= Exercise =
When a line of the entries contains the word "agent", report that line.
[Start of Attachment]
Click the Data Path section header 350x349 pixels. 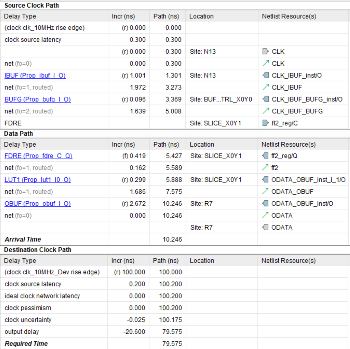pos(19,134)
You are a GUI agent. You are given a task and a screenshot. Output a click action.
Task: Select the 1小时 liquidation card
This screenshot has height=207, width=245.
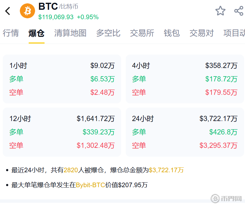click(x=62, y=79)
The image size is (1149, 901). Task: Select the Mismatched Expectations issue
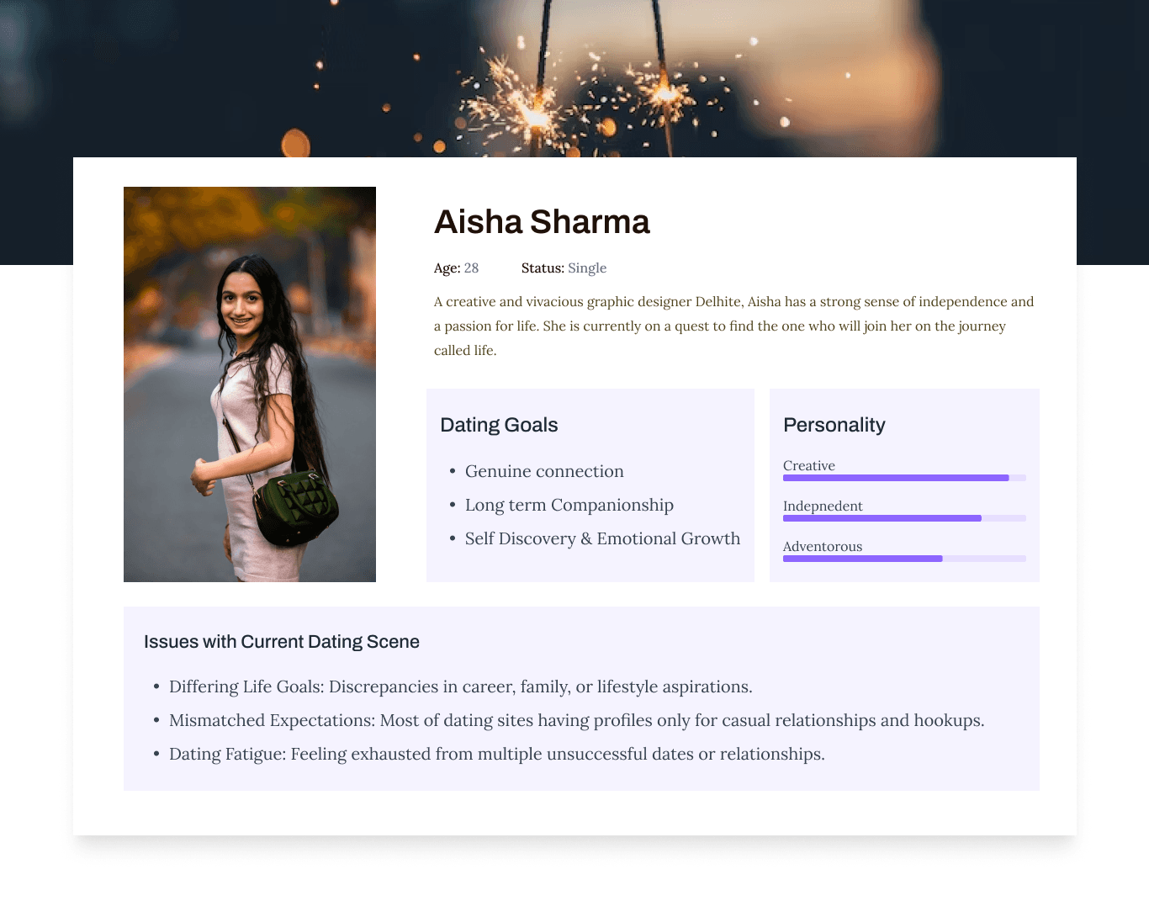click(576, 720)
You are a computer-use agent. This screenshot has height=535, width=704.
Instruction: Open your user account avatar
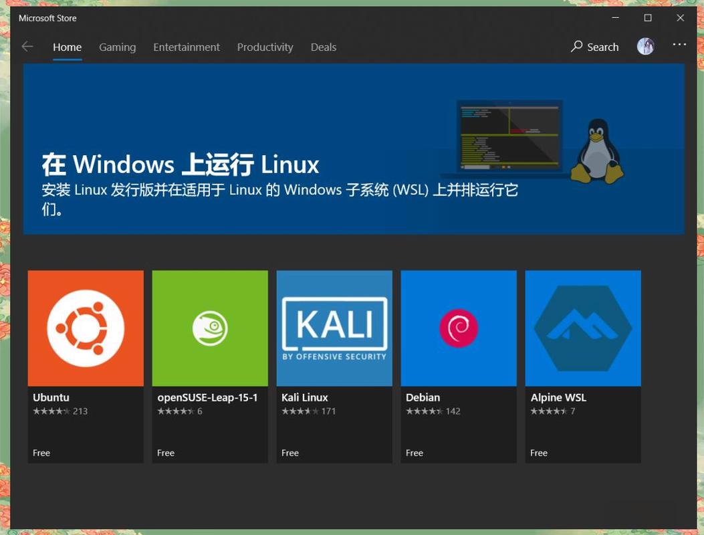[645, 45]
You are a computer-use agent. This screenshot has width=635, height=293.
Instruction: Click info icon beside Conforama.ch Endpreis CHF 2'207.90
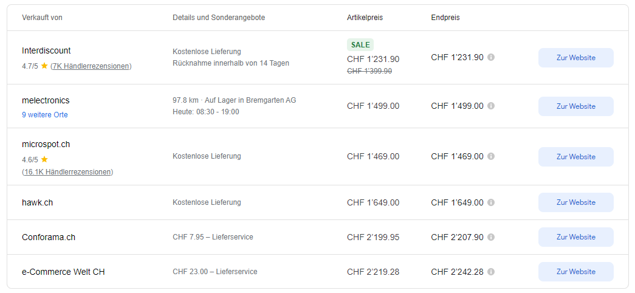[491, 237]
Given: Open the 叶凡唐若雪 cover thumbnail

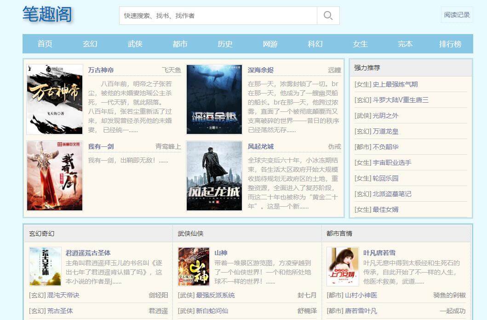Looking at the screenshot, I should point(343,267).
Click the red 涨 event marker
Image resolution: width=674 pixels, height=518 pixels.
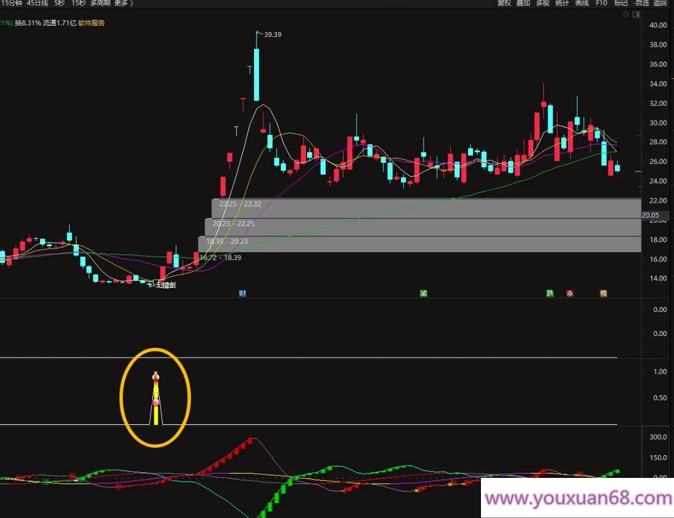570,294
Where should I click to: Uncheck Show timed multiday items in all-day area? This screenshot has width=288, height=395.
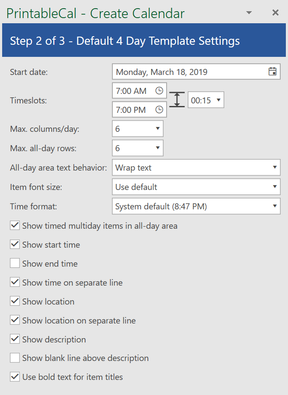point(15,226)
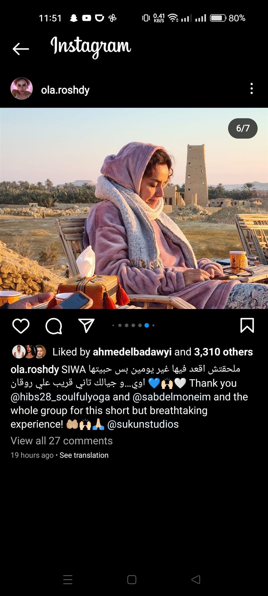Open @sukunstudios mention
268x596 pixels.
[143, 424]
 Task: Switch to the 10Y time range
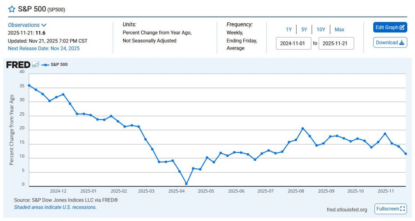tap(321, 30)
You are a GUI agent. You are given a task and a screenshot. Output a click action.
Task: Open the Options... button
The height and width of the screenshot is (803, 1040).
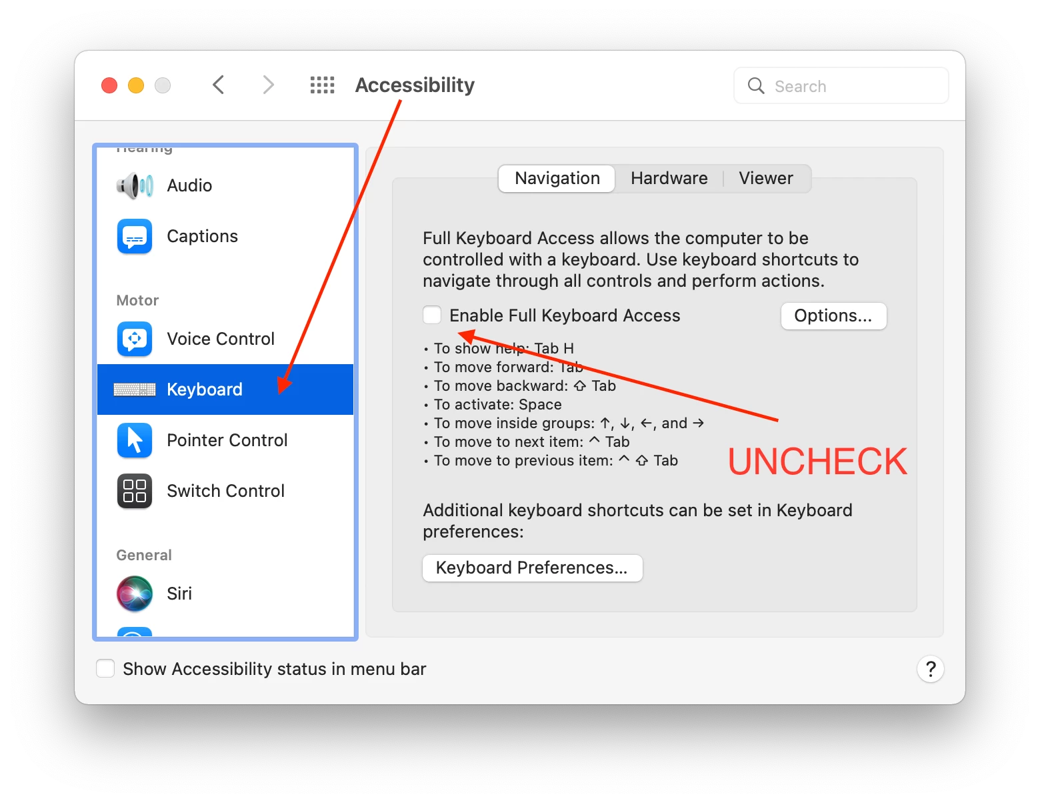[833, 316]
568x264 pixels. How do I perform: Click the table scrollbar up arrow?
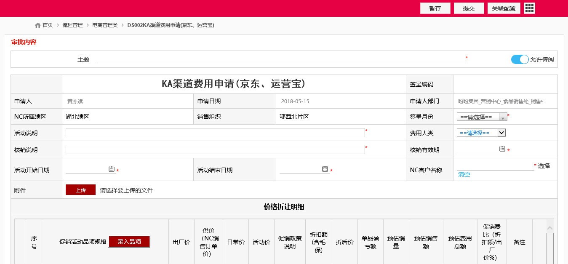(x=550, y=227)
[End of Attachment]
= Expected output =
You are a GUI agent. You are given a task and a screenshot. Output a click action.
You are a computer-use agent. This screenshot has height=535, width=704.
You are a computer-use agent. This screenshot has width=635, height=293.
You are a GUI agent. You are given a task and a screenshot. Output a click action.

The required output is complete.